One dimensional (1D) nanostructures such as nanorods, nanowires, nanotubes and nanofibers have aroused great attention owing to their exceptional properties like high surface-to-volume ratio and excellent electron and thermal transport and also act as interconnects during the fabrication of nanoscale devices. In this work, one dimensional aligned carbon nanofibers (CFs)@AuNPs-PtNPs/NiNPs-PtNPs have been developed via a single step co-axial electrospinning integrated with in situ photo-reduction. The carbon nanofibers with in situ functionalized bimetallic nanoparticles possessed a well-defined core-shell structure with carbon nanofibers (CFs) as the core and AuNPs-PtNPs/NiNPs-PtNPs as the surface anchored heterojunctions. Homogeneously distributed AuNPs-PtNPs/NiNPs-PtNPs, which are identified as chemical sensitizers, trigger the dissociation of H-2 through the spillover effect, by successive diffusion of the H+ on the carbon nanofiber surface, thereby altering the entire surface of the CFs into reaction sites for H-2. Aligned core-shell CFs@NiNPs-PtNPs possessed high sensitivity of 124% (v/v) at room temperature compared to aligned core-shell CFs@PtNPsNPs (52%) and aligned core-shell CFs@AuNPs-PtNPs (65%), which may be due to the high catalytic adsorption and desorption properties of Ni and Pt towards hydrogen gas.
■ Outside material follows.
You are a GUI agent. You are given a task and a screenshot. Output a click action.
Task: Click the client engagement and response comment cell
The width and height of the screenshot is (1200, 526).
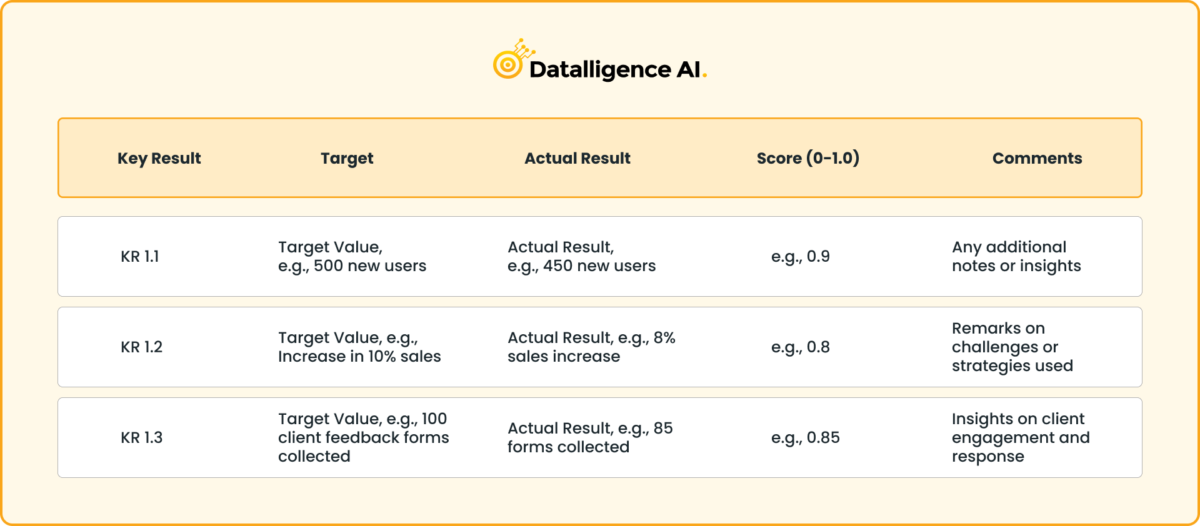click(1021, 438)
Moreover, co-axially aligned CF@NiNP-PtNP based sensor also demonstrates outstanding selectivity towards hydrogen compared to other gases like ammonia, ethanol, hydrogen sulphide, and acetone with excellent long-term stability. In addition, hydrogen adsorption kinetics of the co-axially aligned CF@NiNP-PtNP based sensor was verified theoretically with an adsorption rate constant of 0.42 which is comparable to the experimental value (0.38) of adsorption rate constant. The potential suitability of the co-axially aligned CF@NiNP-PtNP based sensor towards H-2 at room temperature for real time applications has also been demonstrated.